2. Do you have any commission arrangements with any companies?
3. What’s the longest it will take you to respond to a phone call from me?
4. What is your overall view on risk? How much risk do you think is safe for our situation?
5. Do you plan on retiring or leaving the business anytime soon?
What to watch out for when hiring a financial advisor
Any off-putting answers to the above vetting questions would be major red flags. If the advisor seems to have the right answer to every question and an unrealistically positive outlook on the future, this could also be of concern. Additionally, any financial advisors that have limited time in the industry, lack the ability to address basic financial issues or seem too busy and overworked should be avoided.
The cost of hiring a financial advisor
Financial advisors are available for one-time help or for ongoing partnerships. How much hiring an advisor costs will depend on how in-depth they get with your financial planning and what the agreed-upon fee structure is. There are three common types of fee structures you will encounter — hourly billing, management percentage billing, and commission-based billing.
Hourly billing, or fee-only as it’s sometimes called, will be the most expensive upfront.
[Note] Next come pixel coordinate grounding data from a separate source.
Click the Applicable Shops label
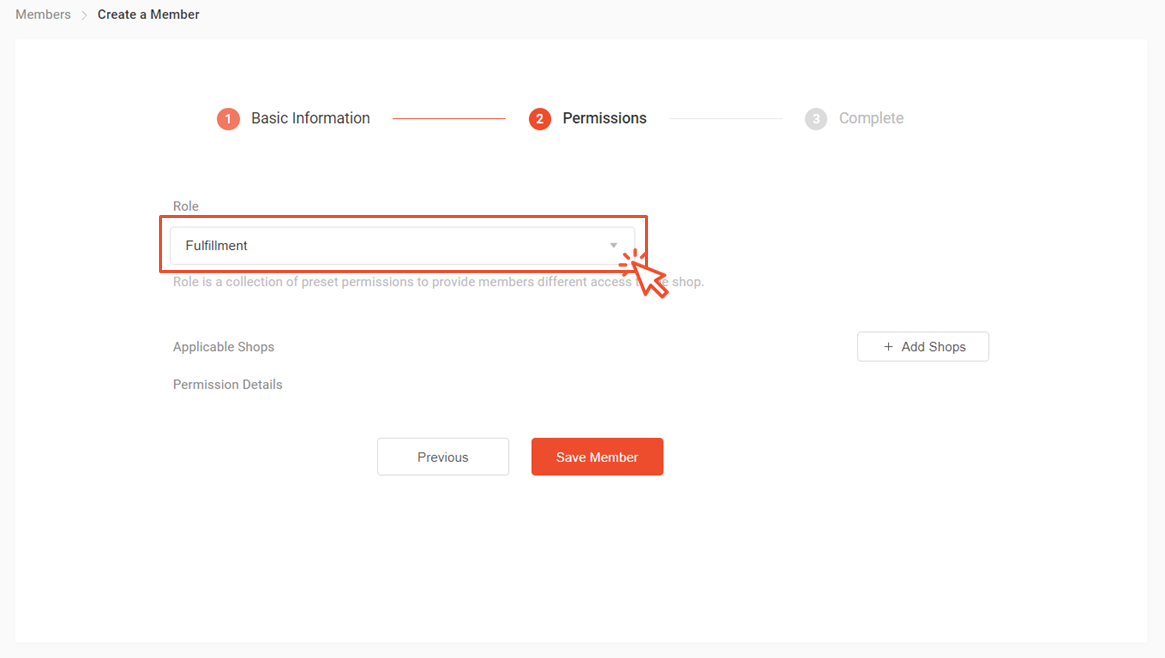Viewport: 1165px width, 658px height. click(x=224, y=347)
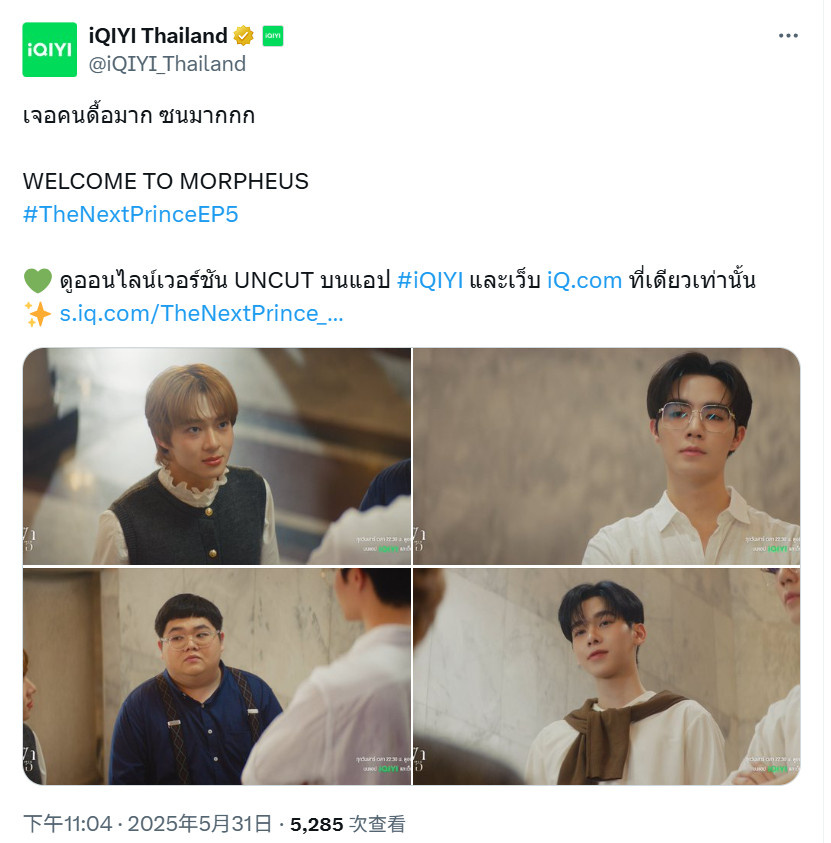Open the @iQIYI_Thailand handle link
The image size is (831, 843).
coord(167,64)
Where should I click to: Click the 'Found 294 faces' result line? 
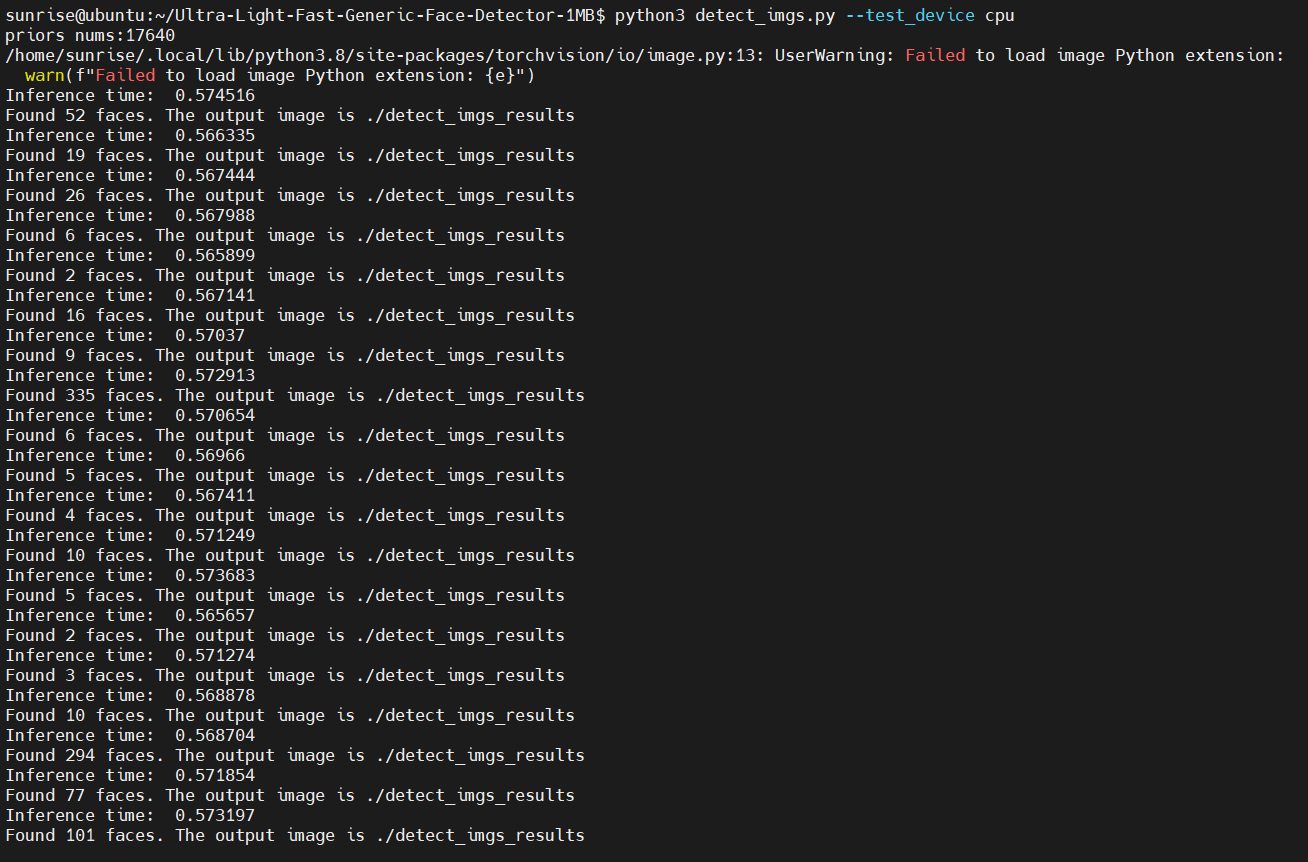(295, 755)
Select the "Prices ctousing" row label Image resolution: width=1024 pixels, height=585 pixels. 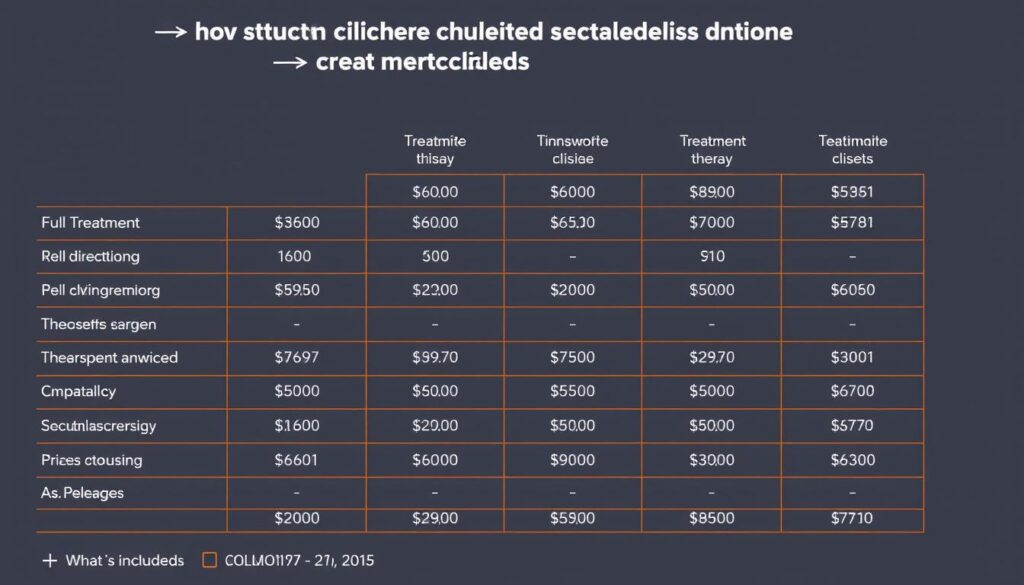(x=91, y=460)
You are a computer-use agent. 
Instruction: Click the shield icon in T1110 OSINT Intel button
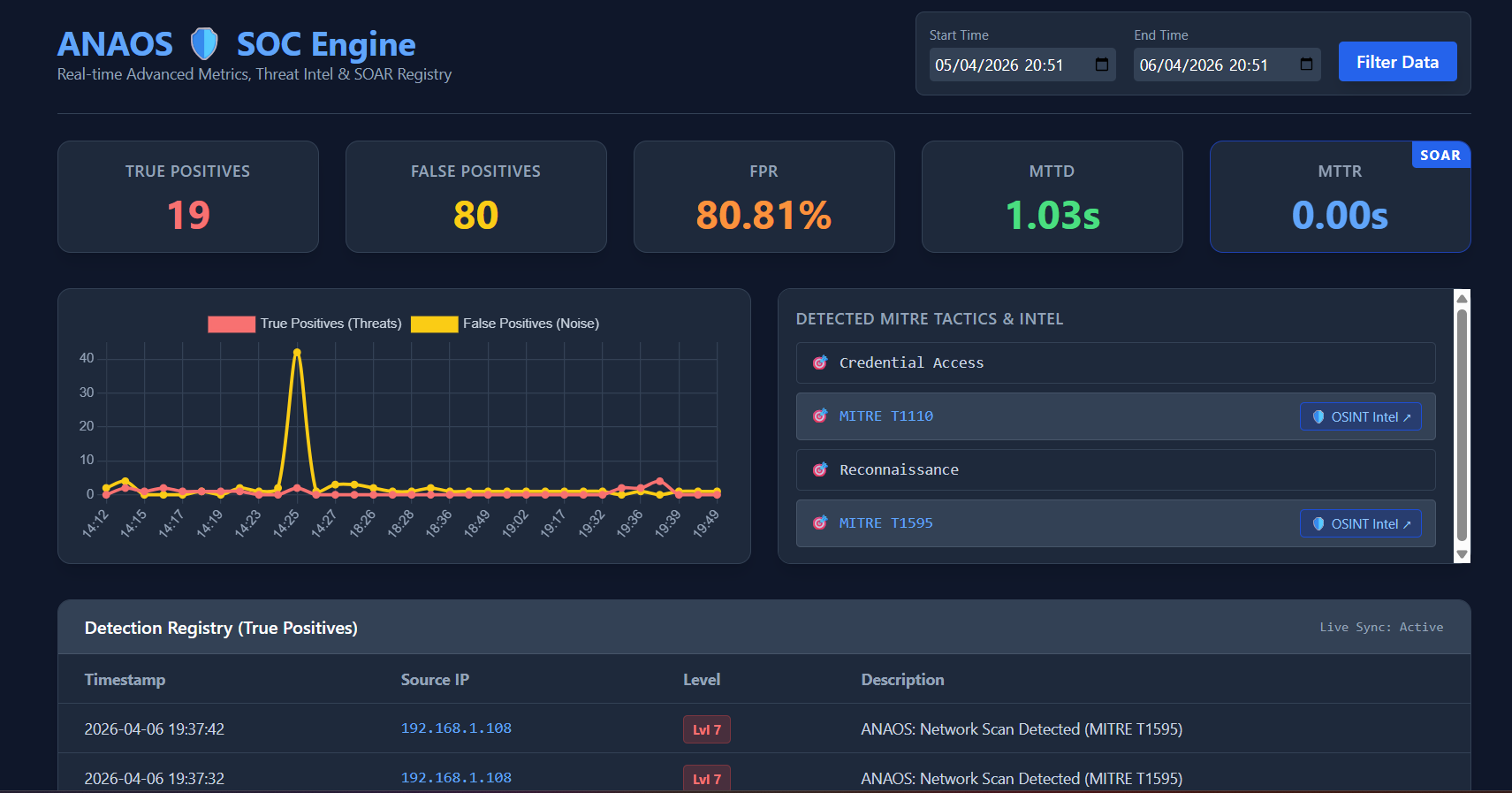coord(1318,416)
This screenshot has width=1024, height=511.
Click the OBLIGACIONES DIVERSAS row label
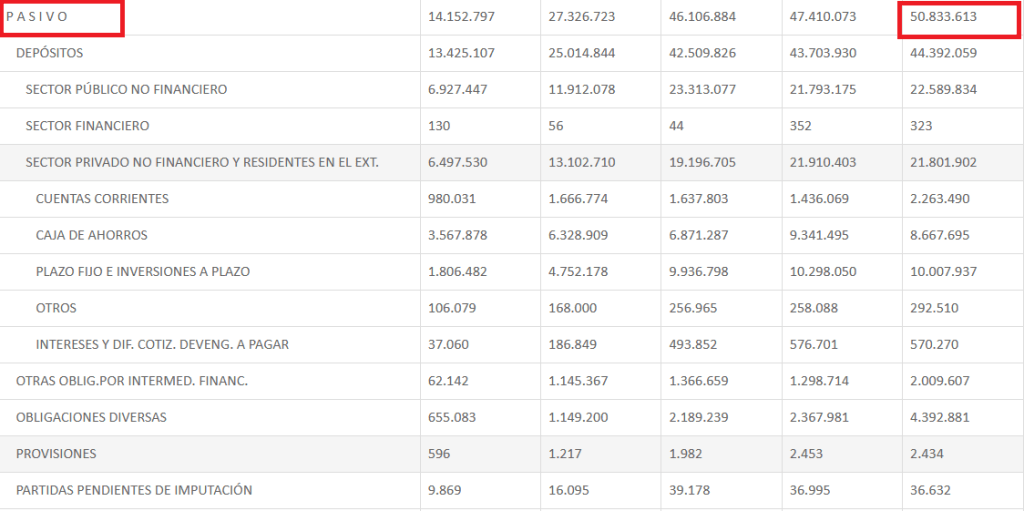point(91,418)
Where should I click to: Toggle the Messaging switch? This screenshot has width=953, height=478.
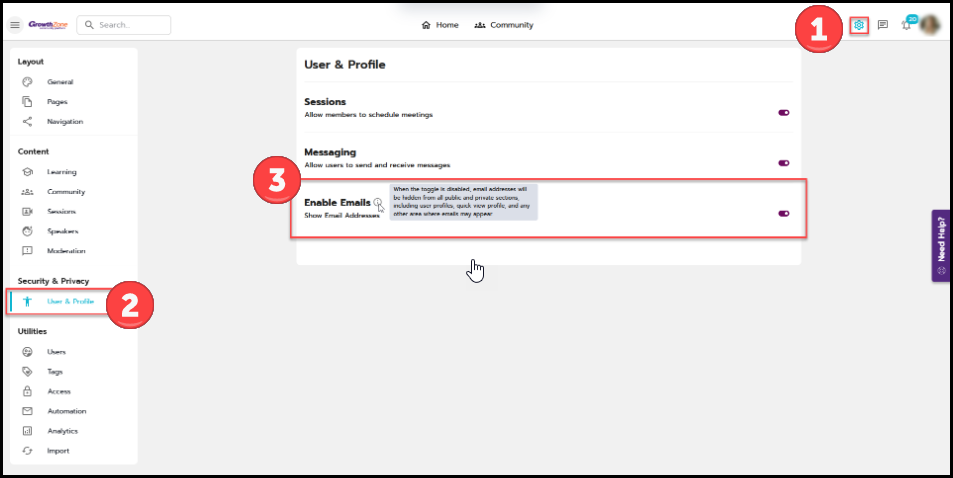tap(784, 163)
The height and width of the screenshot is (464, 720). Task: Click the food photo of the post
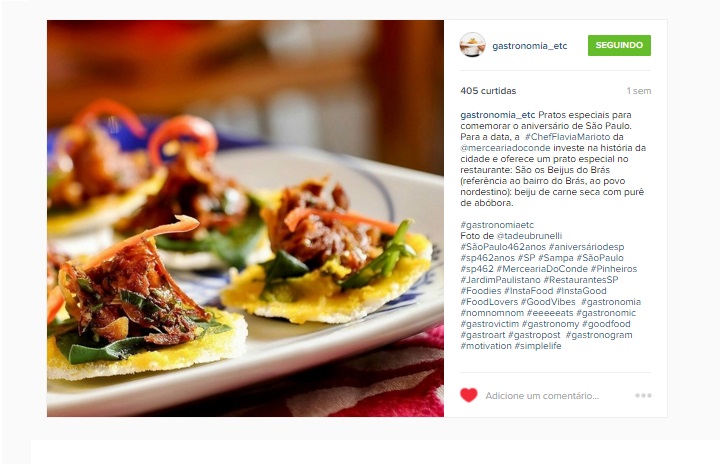tap(245, 218)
However, because there are no incentives to push particular products or other agenda, you can rest assured knowing you are getting information with your best interest at heart. Ongoing costs are often less expensive than the other options.
Management percentage billing is when the financial advisor takes a percentage of the total funds managed as compensation. For example, if the percentage is 0.50% and you have $100,000 in investments, you’d pay $500 annually for their help. If there is no additional commission-based compensation for the advisor, this can be a good structure as well. If they are successful in helping you grow your wealth, the amount they get paid grows as well
Commission-based payment is where the financial advisor is paid a small fee every time they execute a trade or sell a particular product. This may be the cheapest upfront, but it incentivizes the advisor to push certain products or make additional transactions to earn an additional profit. Ideally, you should avoid commission-based structures, as the information and advice you receive may not be ideal.
The Final Word
Making the decision to seek the help of a professional trained in financial advising is excellent. But make sure that you take the time to ensure you’re choosing a trusted financial advisor with a great track record who fits your unique set of needs. A few extra hours or days of due diligence can go a long way to protecting you and your family for years to come. The relationship between a financial advisor and their client can be a great one, as long as you make the right hire.